_PROBLEM REQUIREMENTS_
Could you return, word for word, the entries below from the line with "You are a computer-use agent." to the line with "(x=540, y=869)", including both of those lines? Leave the pictures out of your answer.

_SOURCE RECORDS_
★ ★ ★

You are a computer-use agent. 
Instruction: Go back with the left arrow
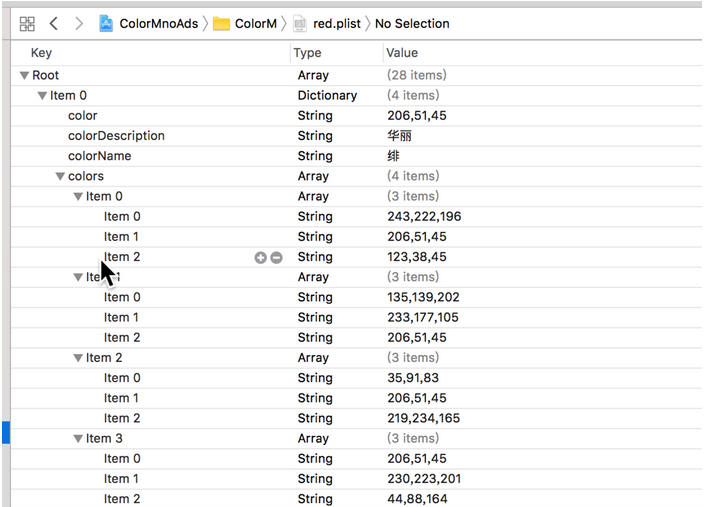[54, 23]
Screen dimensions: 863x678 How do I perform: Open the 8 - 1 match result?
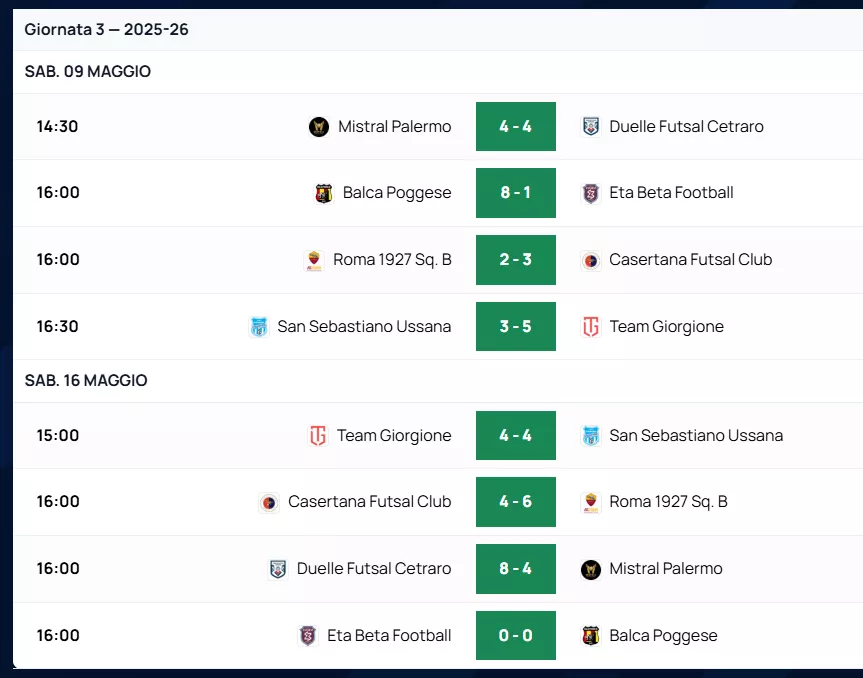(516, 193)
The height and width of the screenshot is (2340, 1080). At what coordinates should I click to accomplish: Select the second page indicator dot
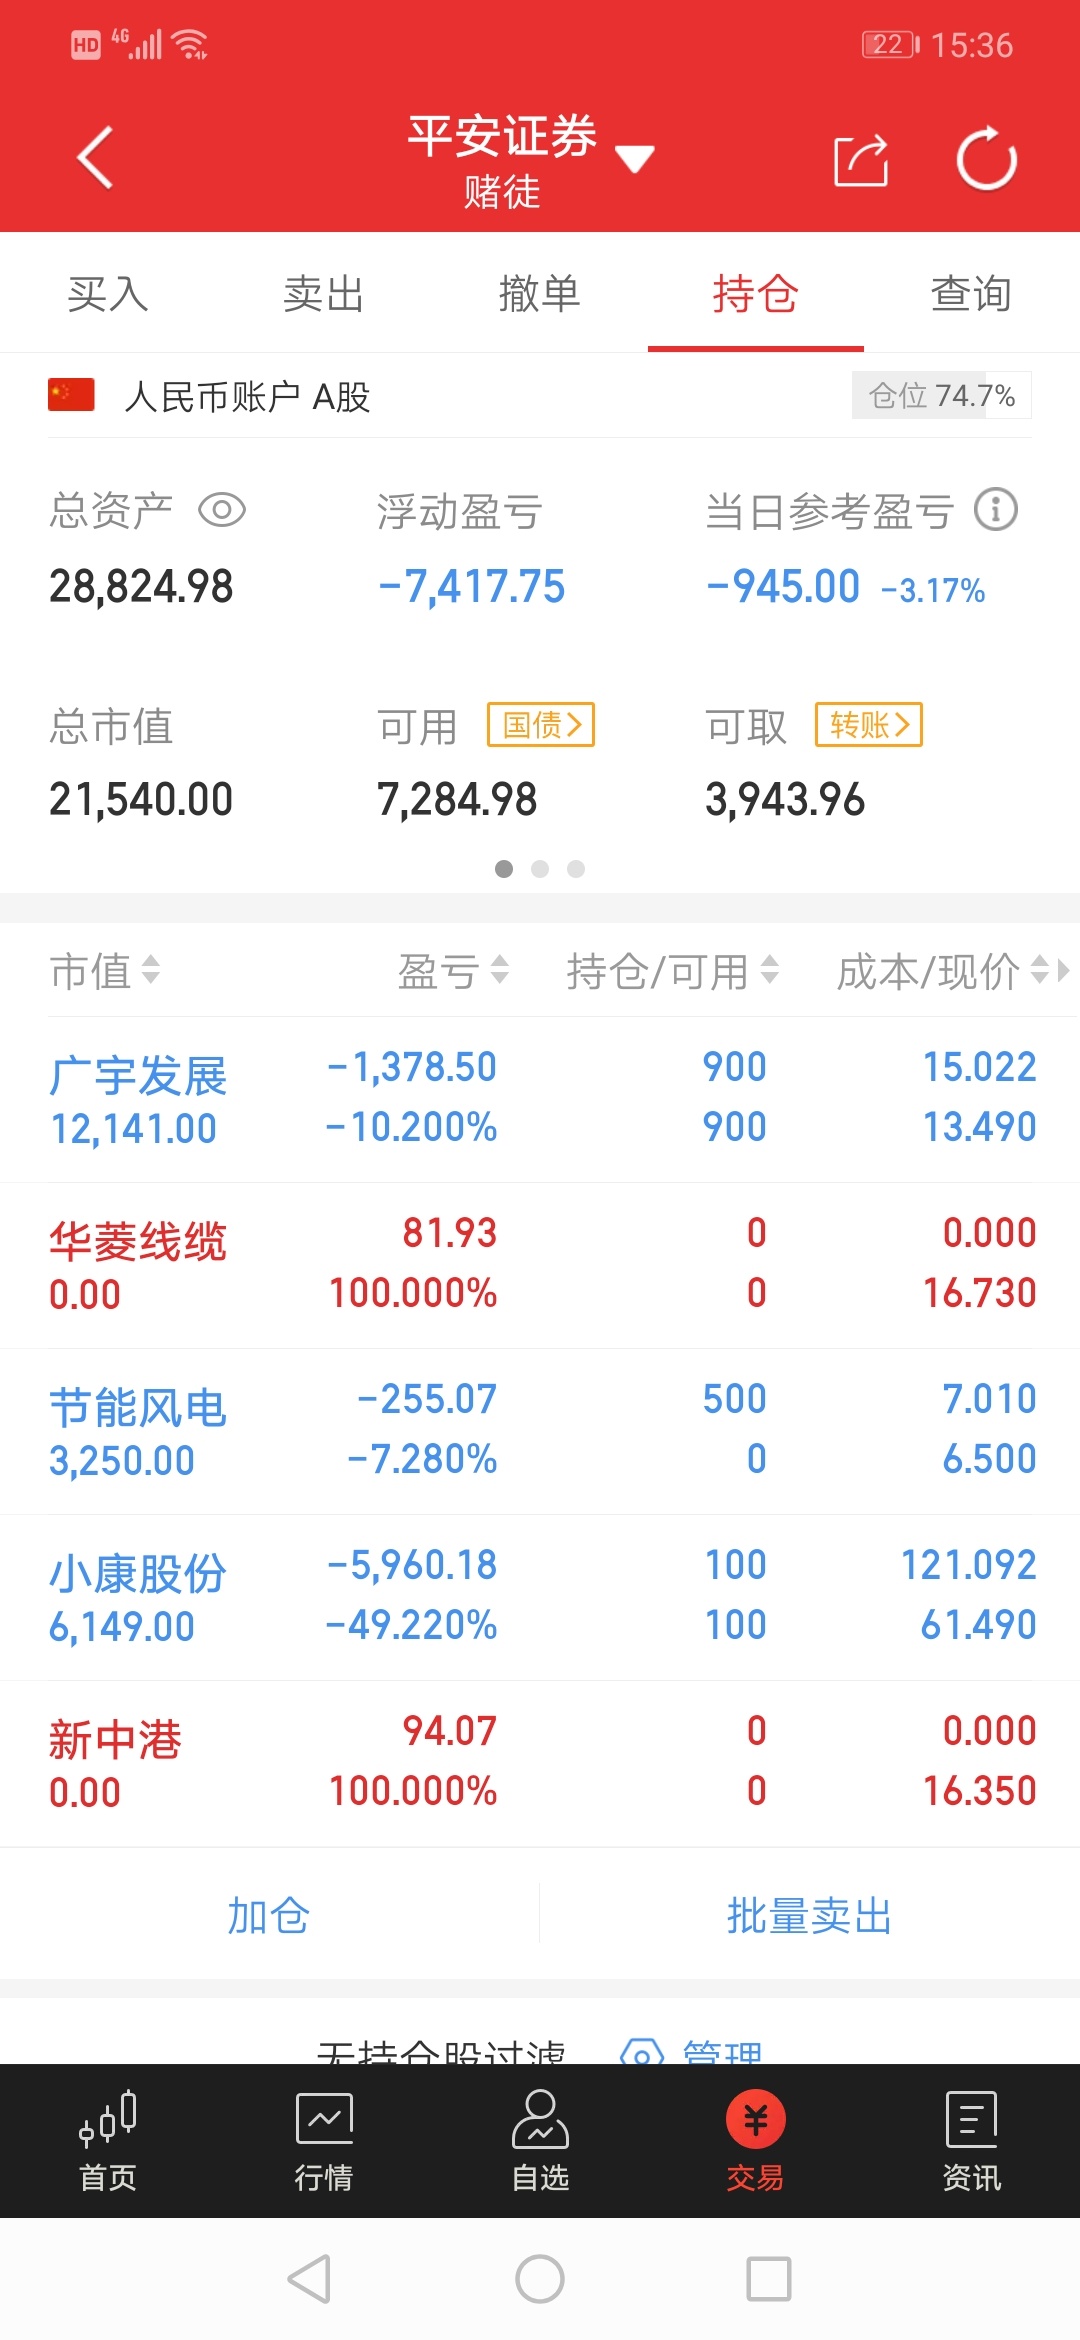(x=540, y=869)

★ ★ ★

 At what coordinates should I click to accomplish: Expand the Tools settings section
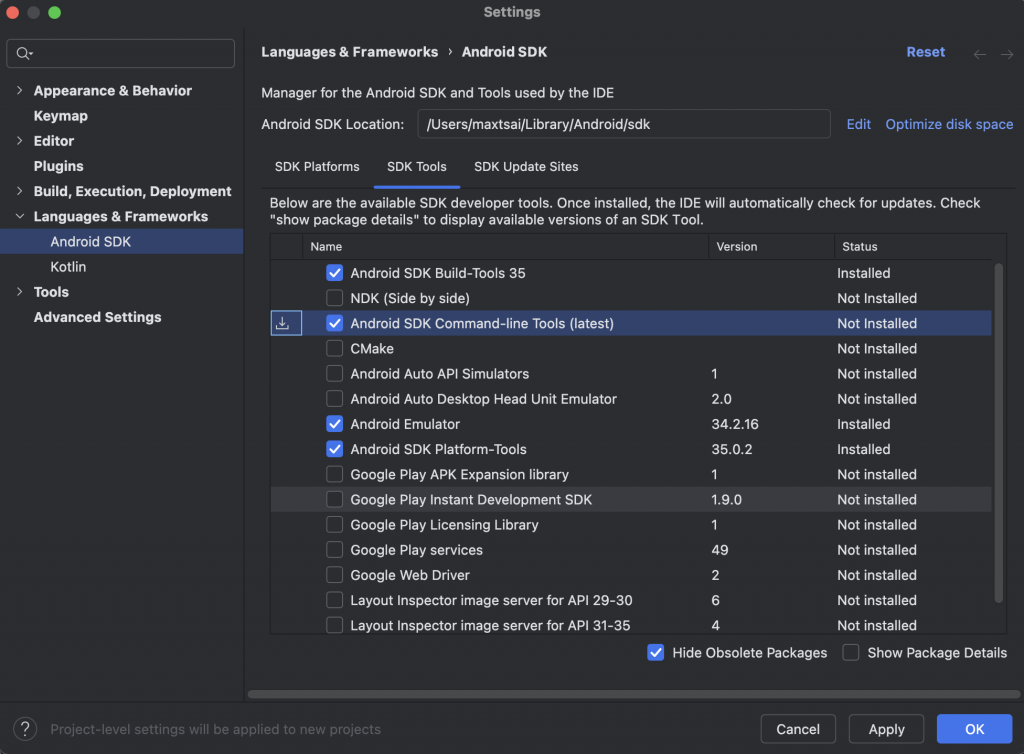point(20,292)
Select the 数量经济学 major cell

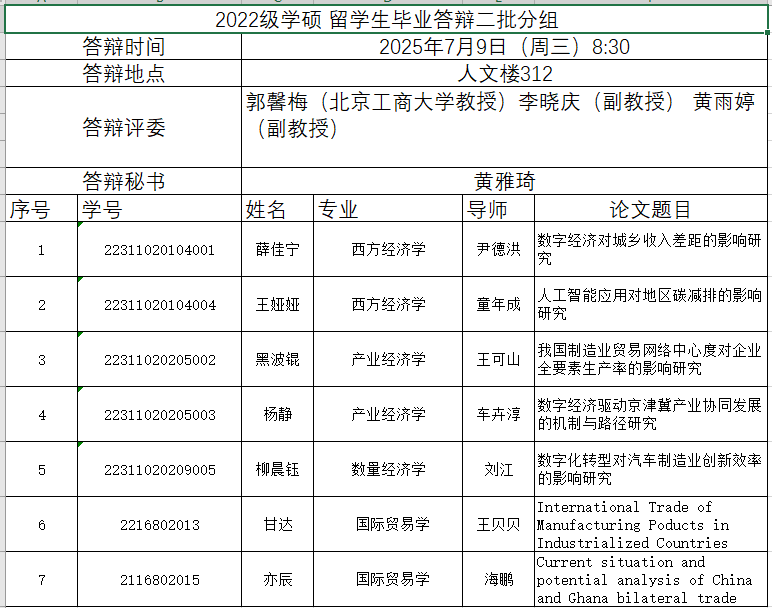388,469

★ ★ ★

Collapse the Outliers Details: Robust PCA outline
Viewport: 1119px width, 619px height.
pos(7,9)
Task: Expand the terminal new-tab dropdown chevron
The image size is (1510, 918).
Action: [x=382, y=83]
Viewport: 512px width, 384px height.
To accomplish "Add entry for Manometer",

★ ★ ★

_EXERCISE OUTPUT_
You are a computer-use agent. 
Instruction: Go back with the left arrow
[54, 23]
Screen dimensions: 863x678 How do I perform: Open the 8 - 1 match result?
(516, 193)
The height and width of the screenshot is (2340, 1080). At what coordinates should I click to accomplish: Select the second page indicator dot
(x=540, y=869)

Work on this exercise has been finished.